2/a – Denunzia altresì l’INPDAP che nell’appello sarebbero state fatte valere censure contro l’omessa pronunzia, da parte del Tribunale, delle domande di esso ricorrente dirette a far integrare il massimale garantito con la prestata fidejussione.

3 – Il primo motivo è fondato, rimanendo per contro assorbito Tesarne del secondo.

3/a – Va premesso, al fine di respingere la preliminare eccezione di inammissibilità formulata dalla parte controricorrente, che il principio, costantemente enunciato da questa Corte, secondo il quale la valutazione della volontà contrattuale è giudizio di fatto, come tale commesso alla discrezionalità del giudice di merito e quindi sottratto allo scrutinio di legittimità della Corte, trova un limite nella formulazione di un’adeguata motivazione a sostegno delle scelte interpretative: nel caso di specie la sentenza difetta appunto di una compiuta analisi dell’intero contenuto negoziale e quindi le conclusioni alle quali la Corte distrettuale è pervenuta non sono condivisibili.

3/b – Invero la Corte di Appello non ha fatto corretta applicazione della regola fondamentale dell’ermeneutica che impone, nell’ambito della medesima clausola o disposizione contrattuale, di valutarne tutte le articolazioni.

3/c – Nel concreto la Corte romana non ha soffermato la sua analisi sulla seconda delle proposizioni contenuta nella clausola numero sette in cui si metteva in evidenza il perdurare dell’obbligo di corrispondere la somma "garantita" anche nel caso di avvenuta stipula dei contratti di locazione e si prevedeva la stipula di apposita fidejussione per tutto il periodo di "garanzia"; del pari è mancato il necessario confronto, al fine di pervenire ad un momento di sintesi interpretativa, tra la clausola, valorizzata nella gravata decisione, in cui si stabiliva il dies ad quem dell’obbligo in quello della stipula della locazione, e la previsione della permanenza dell’obbligazione sia in caso di cessazione dello stesso contratto di locazione sia, come appena sopra messo in evidenza, nell’ipotesi di realizzazione di un canone di locazione in misura minore del previsto reddito che l’INPADP avrebbe ricavato con l’applicazione della percentuale del 6,50% sul prezzo di compravendita – o sul valore acquistato dall’immobile a seguito delle modifiche apportate.

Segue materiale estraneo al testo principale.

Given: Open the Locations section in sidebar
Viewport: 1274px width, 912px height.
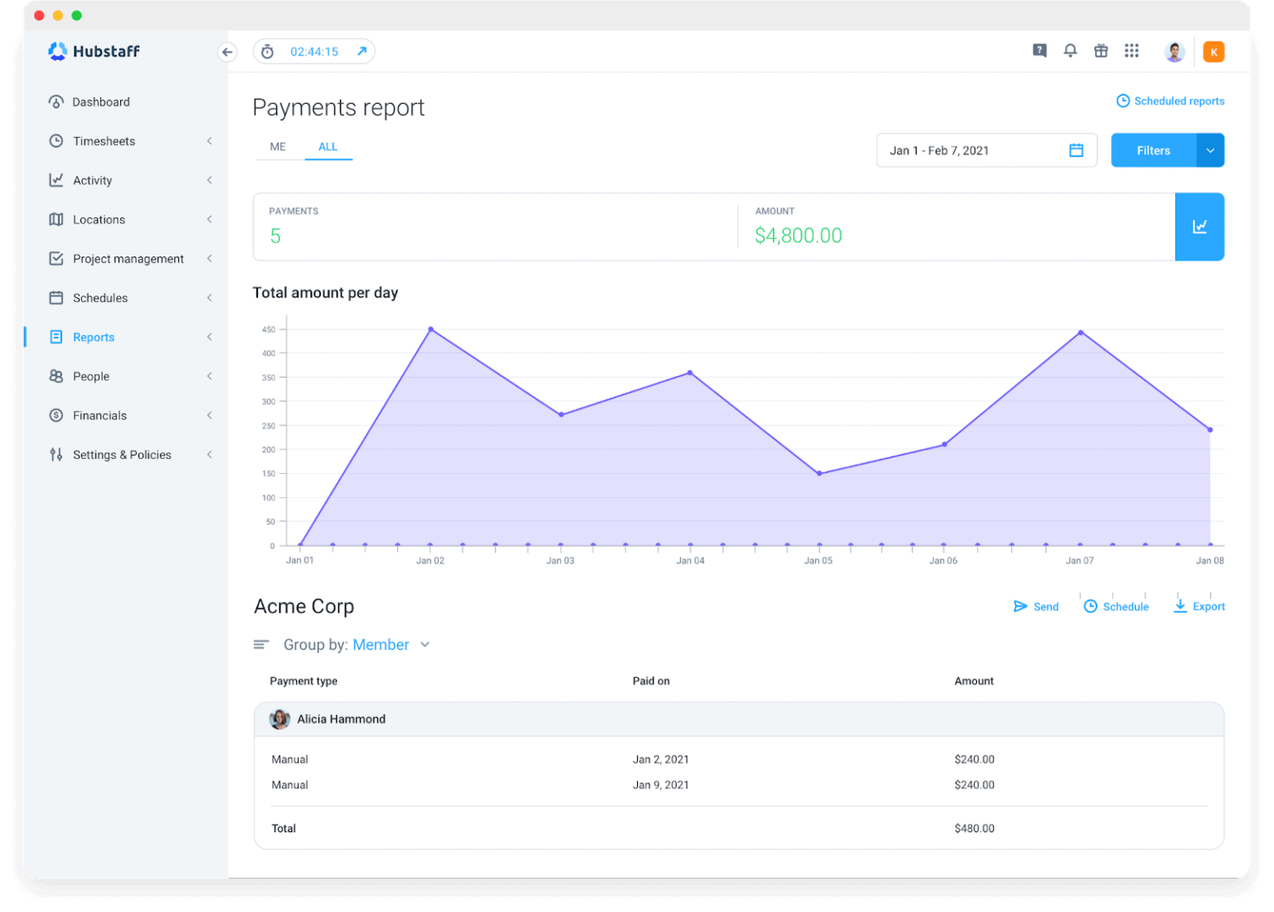Looking at the screenshot, I should (x=98, y=219).
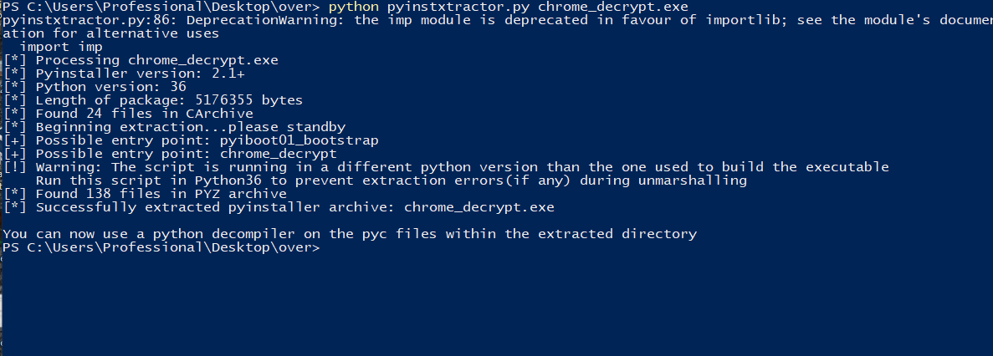
Task: Click the entry point "pyiboot01_bootstrap"
Action: click(299, 140)
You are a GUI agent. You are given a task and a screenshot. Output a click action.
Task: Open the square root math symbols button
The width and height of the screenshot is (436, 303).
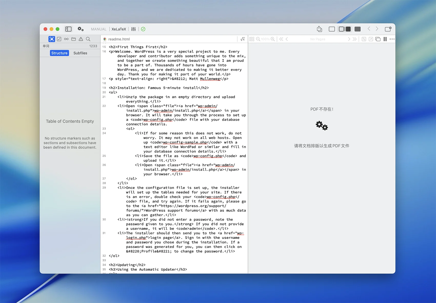[x=243, y=39]
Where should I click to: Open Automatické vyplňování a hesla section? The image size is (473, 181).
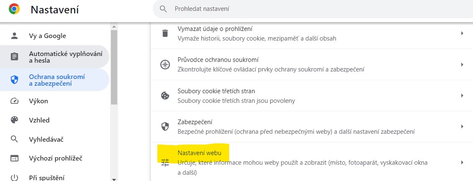tap(54, 57)
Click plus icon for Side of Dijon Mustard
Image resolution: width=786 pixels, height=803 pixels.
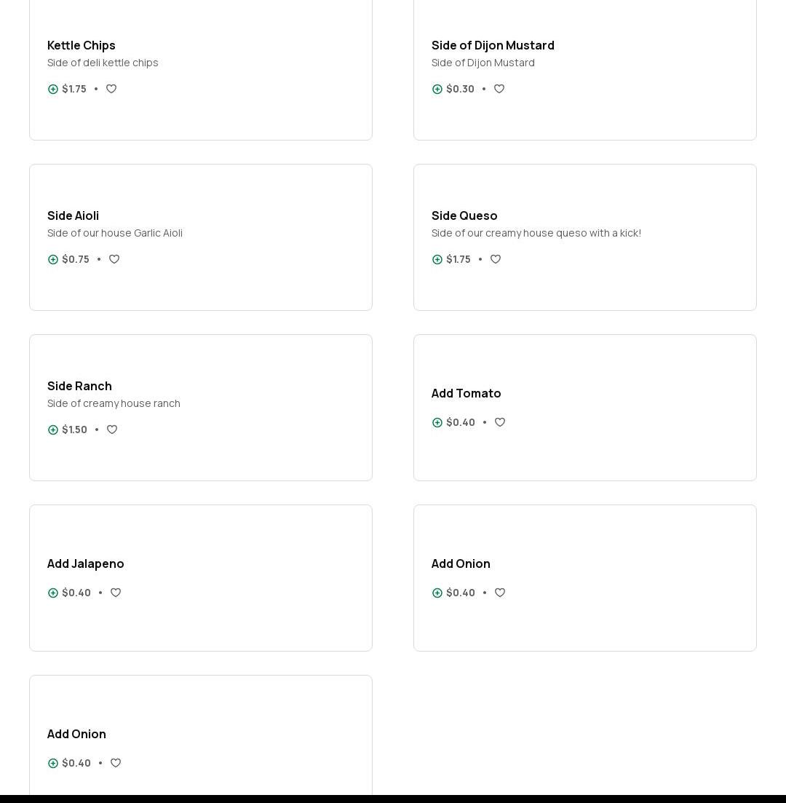tap(437, 89)

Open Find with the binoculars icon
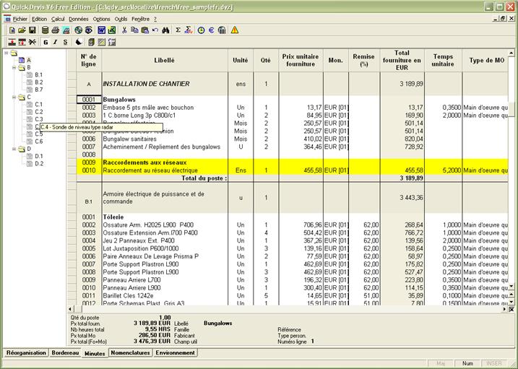click(165, 30)
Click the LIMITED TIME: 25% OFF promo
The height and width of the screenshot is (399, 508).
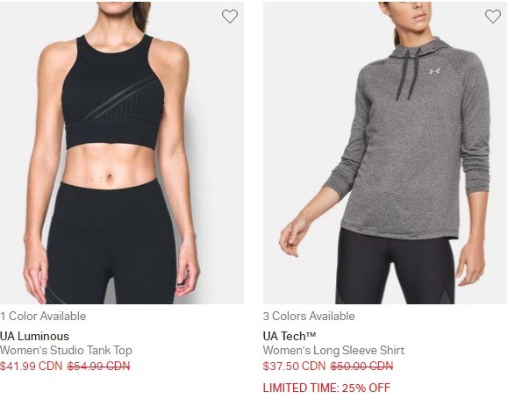[x=326, y=388]
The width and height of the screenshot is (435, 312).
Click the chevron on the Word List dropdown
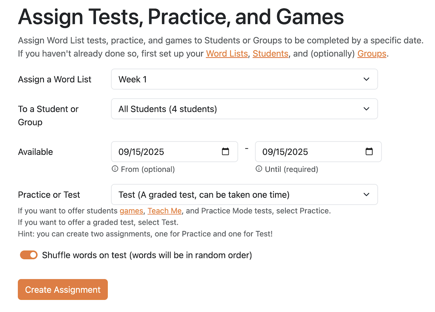pos(366,79)
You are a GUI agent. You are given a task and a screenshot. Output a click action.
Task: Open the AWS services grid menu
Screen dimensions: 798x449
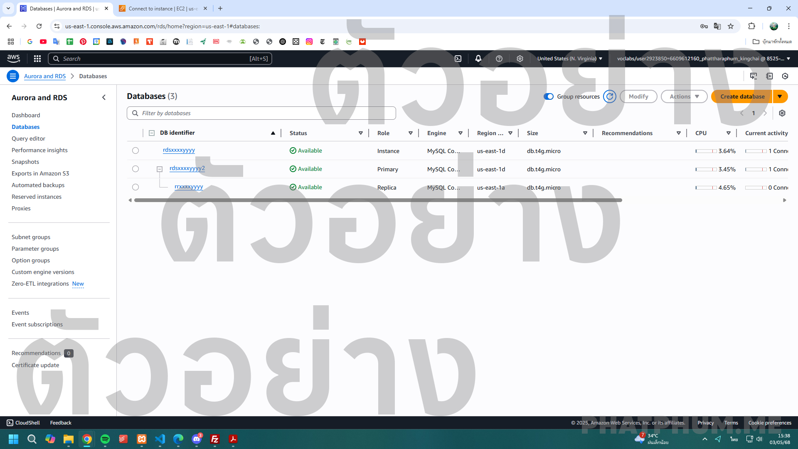point(37,59)
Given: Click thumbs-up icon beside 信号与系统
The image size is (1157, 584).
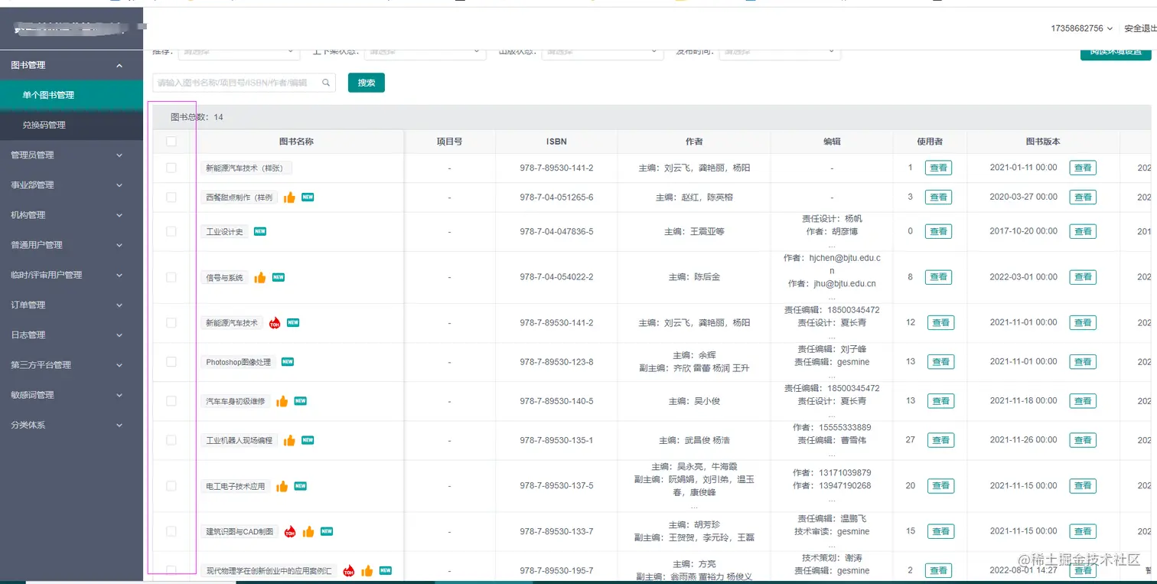Looking at the screenshot, I should coord(260,278).
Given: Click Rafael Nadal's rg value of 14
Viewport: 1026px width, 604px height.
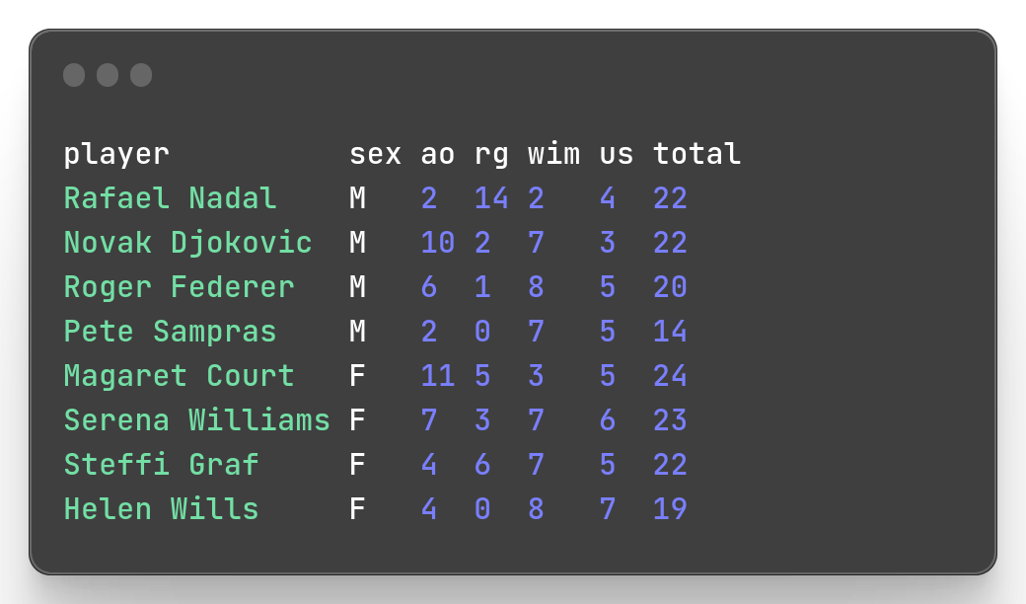Looking at the screenshot, I should (491, 199).
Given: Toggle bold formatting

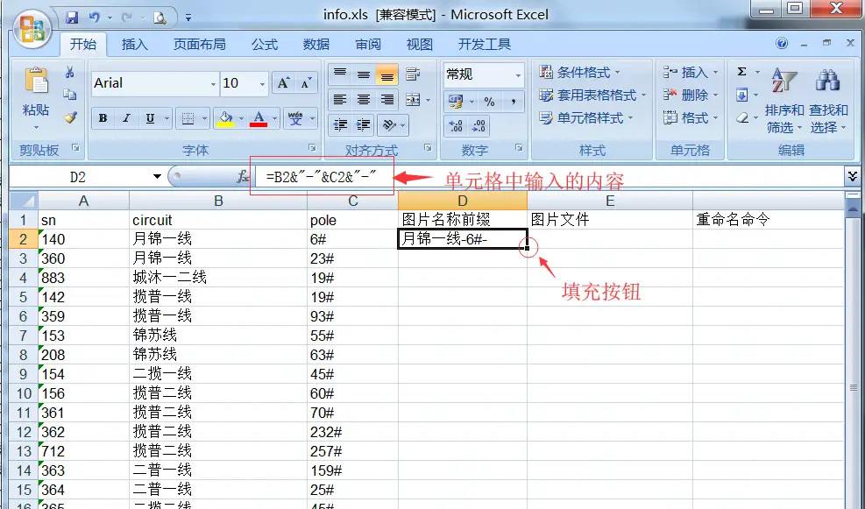Looking at the screenshot, I should (103, 118).
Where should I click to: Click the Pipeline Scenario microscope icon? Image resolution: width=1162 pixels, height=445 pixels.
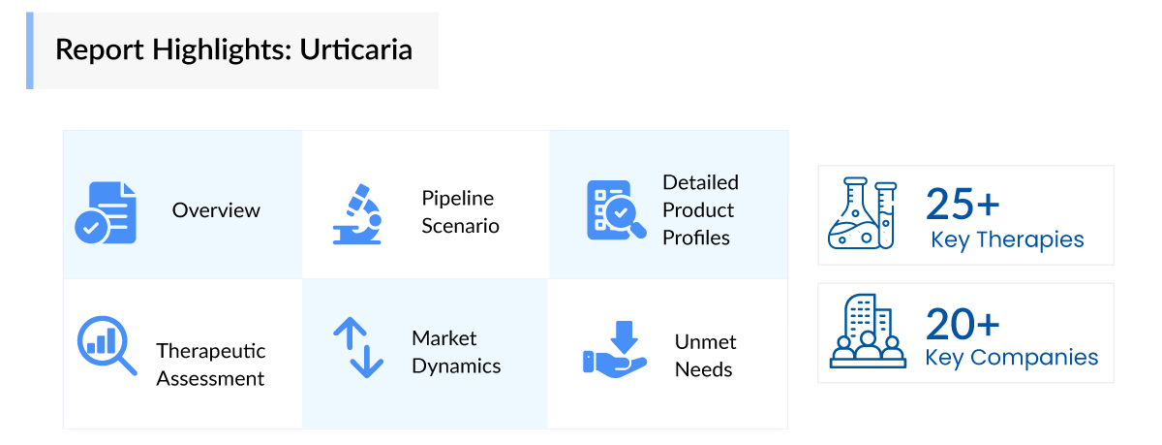(x=357, y=212)
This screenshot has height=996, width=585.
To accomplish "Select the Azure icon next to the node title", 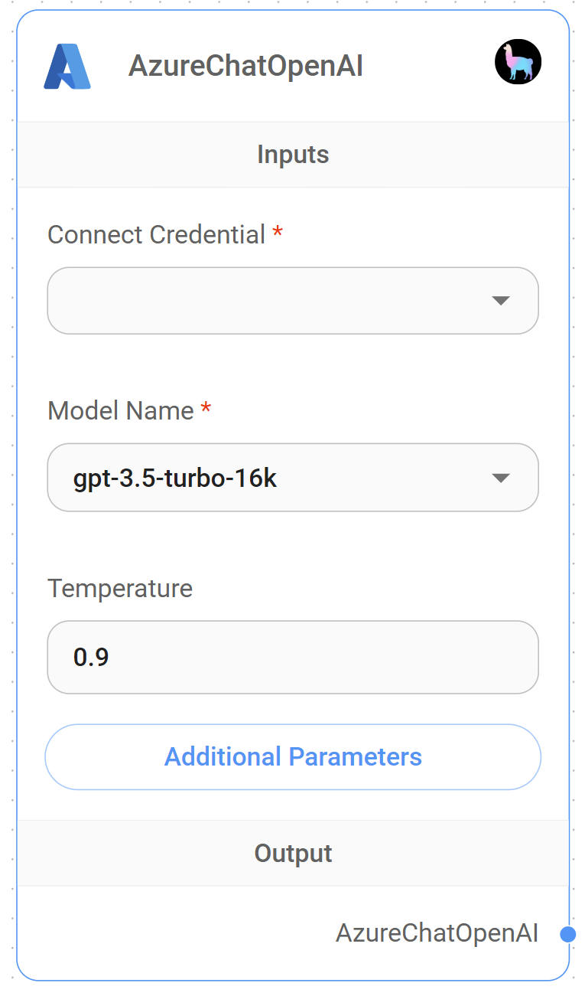I will [67, 67].
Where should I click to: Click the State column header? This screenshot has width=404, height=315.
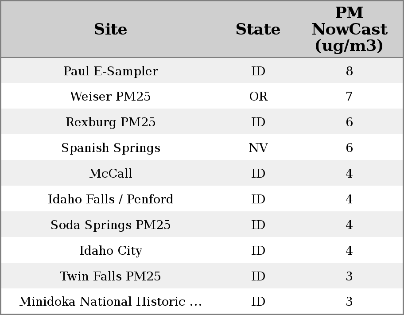(x=258, y=29)
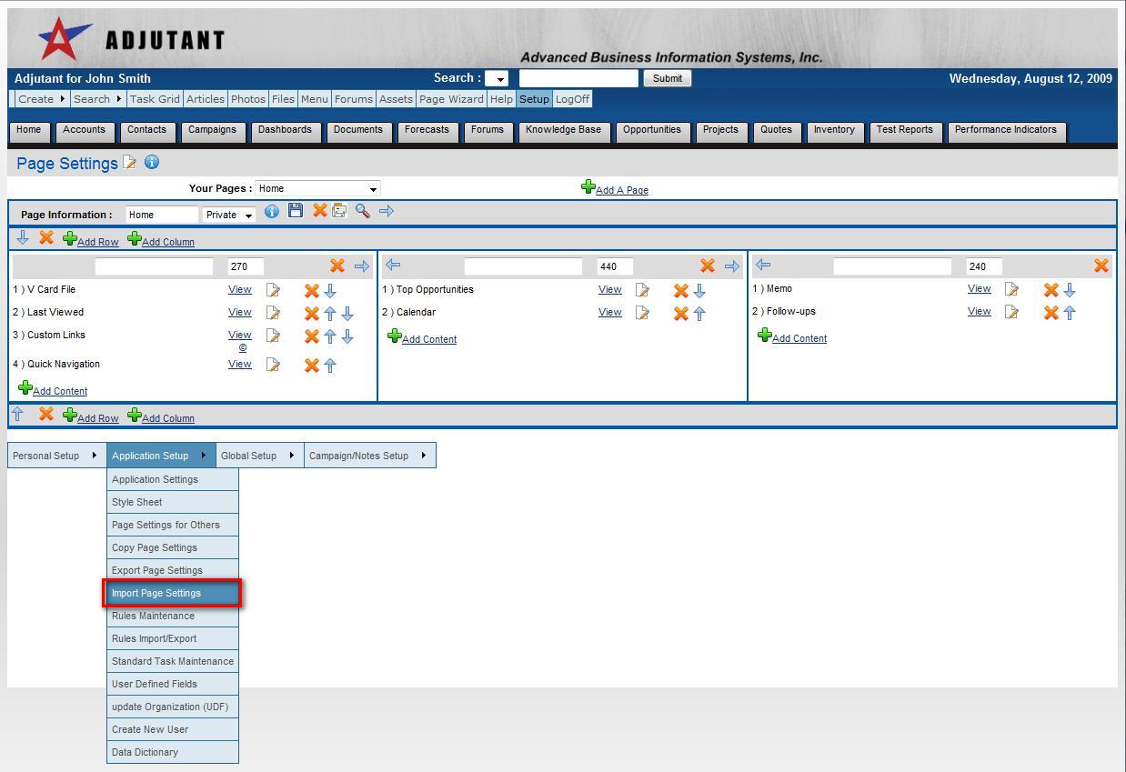The image size is (1126, 772).
Task: Move Last Viewed up one position
Action: pos(329,313)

3/d – Detto vizio di motivazione ha comportato altresì la insostenibilità logica dell’ulteriore argomentazione della Corte di appello in merito alla funzione che le parti avrebbero inteso attribuire alla clausola in questione – quella cioè limitata a garantire l’acquirente della mancata percezione tout court di canoni locativi – minando quindi la condivisibilità delle ragioni del rigetto dell’appello – per la ragione che l’INPDAP non avrebbe subito alcun pregiudizio non essendo residuato alcun lasso di tempo tra l’acquisto e la locazione al Ministero degli Interni.

4 – Gli ulteriori profili contenuti nel primo motivo rimangono assorbiti.

5 – La sentenza va dunque cassata e la causa va rimessa ad altra sezione della Corte di Appello di Roma che, alla luce dei principi sopra delineati, esaminerà nuovamente la fattispecie, regolando altresì le spese anche del giudizio di legittimità.

P.Q.M.

LA CORTE Accoglie il ricorso; cassa l’impugnata decisione e rinvia a diversa sezione della Corte di Appello di Roma, anche per le spese del presente giudizio.

Testo non ufficiale. La sola stampa del bollettino ufficiale ha carattere legale.